═══ Provided data ═══

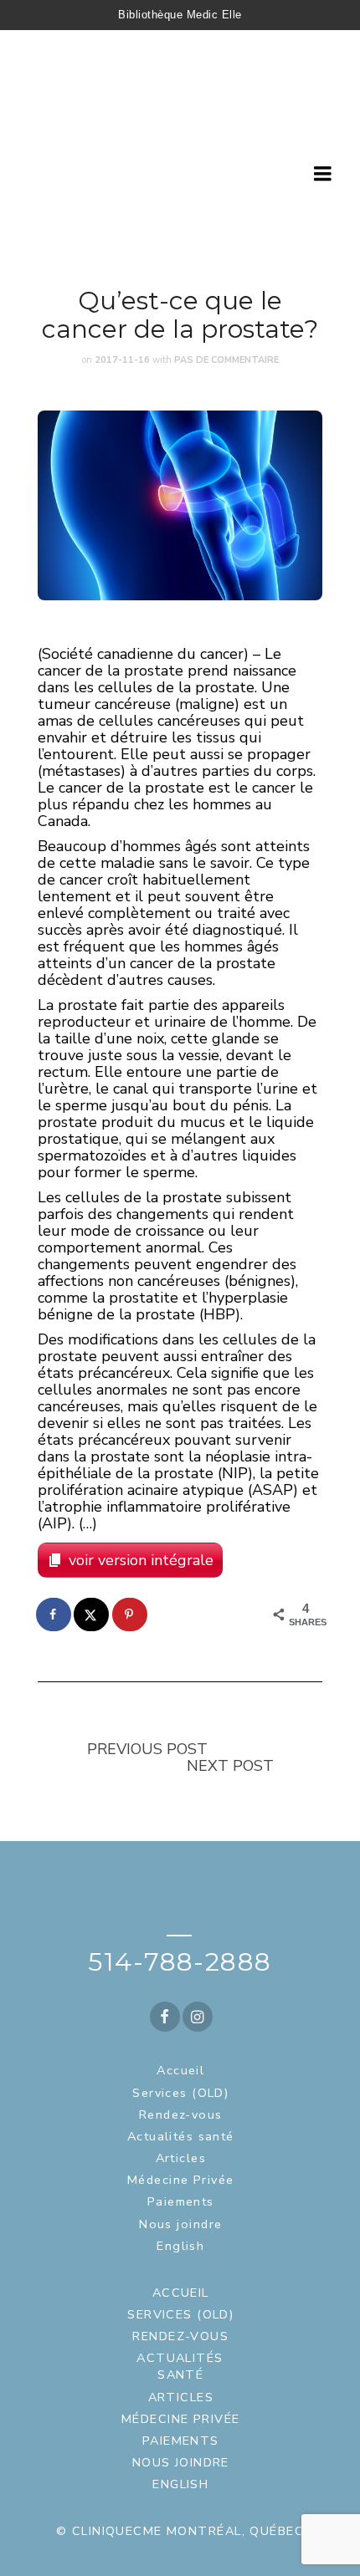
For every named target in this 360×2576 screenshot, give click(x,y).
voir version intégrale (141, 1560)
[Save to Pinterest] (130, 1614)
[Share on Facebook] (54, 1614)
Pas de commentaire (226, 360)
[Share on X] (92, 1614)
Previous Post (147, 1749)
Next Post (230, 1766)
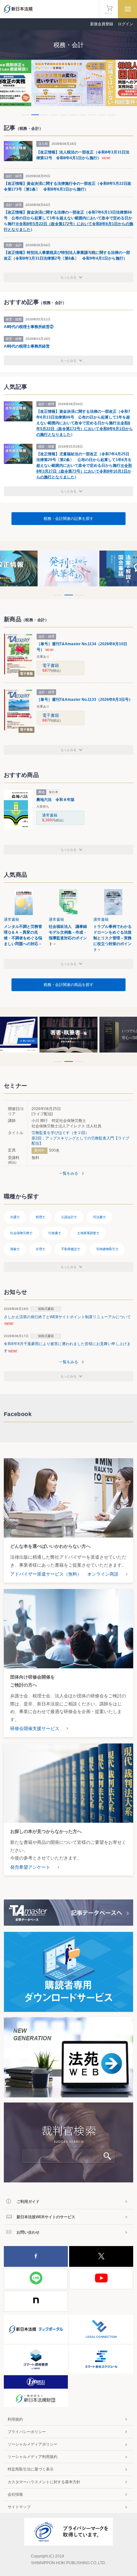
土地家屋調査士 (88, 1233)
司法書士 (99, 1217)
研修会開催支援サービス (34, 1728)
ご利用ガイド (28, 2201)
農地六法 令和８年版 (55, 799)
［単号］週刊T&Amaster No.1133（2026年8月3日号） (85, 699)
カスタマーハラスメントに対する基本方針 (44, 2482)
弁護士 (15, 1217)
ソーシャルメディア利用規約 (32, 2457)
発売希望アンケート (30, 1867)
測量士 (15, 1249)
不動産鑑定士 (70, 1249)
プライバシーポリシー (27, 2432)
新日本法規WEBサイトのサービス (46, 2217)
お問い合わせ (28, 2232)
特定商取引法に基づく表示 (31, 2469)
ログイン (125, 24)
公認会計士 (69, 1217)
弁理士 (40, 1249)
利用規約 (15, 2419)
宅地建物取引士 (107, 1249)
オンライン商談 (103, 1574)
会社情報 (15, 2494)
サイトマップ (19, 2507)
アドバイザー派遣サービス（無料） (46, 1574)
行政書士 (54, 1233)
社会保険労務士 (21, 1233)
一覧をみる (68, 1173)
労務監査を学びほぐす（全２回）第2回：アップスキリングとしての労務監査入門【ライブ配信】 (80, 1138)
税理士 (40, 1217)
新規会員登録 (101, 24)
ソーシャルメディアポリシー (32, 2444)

═══

## What needs to be done
From the first line to the last, return the records exactly and leave the pictures behind.

## Written response
For every named target in this 360×2576 screenshot, give click(x,y).
voir version intégrale (141, 1560)
[Save to Pinterest] (130, 1614)
[Share on Facebook] (54, 1614)
Pas de commentaire (226, 360)
[Share on X] (92, 1614)
Previous Post (147, 1749)
Next Post (230, 1766)
土地家屋調査士 (88, 1233)
司法書士 (99, 1217)
研修会開催支援サービス (34, 1728)
ご利用ガイド (28, 2201)
農地六法 令和８年版 (55, 799)
［単号］週刊T&Amaster No.1133（2026年8月3日号） (85, 699)
カスタマーハラスメントに対する基本方針 (44, 2482)
弁護士 (15, 1217)
ソーシャルメディア利用規約 (32, 2457)
発売希望アンケート (30, 1867)
測量士 (15, 1249)
不動産鑑定士 (70, 1249)
プライバシーポリシー (27, 2432)
新日本法規WEBサイトのサービス (46, 2217)
お問い合わせ (28, 2232)
特定商取引法に基づく表示 (31, 2469)
ログイン (125, 24)
公認会計士 (69, 1217)
弁理士 (40, 1249)
利用規約 (15, 2419)
宅地建物取引士 (107, 1249)
オンライン商談 (103, 1574)
会社情報 (15, 2494)
サイトマップ (19, 2507)
アドバイザー派遣サービス（無料） (46, 1574)
行政書士 (54, 1233)
社会保険労務士 (21, 1233)
一覧をみる (68, 1173)
労務監査を学びほぐす（全２回）第2回：アップスキリングとしての労務監査入門【ライブ配信】 (80, 1138)
税理士 (40, 1217)
新規会員登録 (101, 24)
ソーシャルメディアポリシー (32, 2444)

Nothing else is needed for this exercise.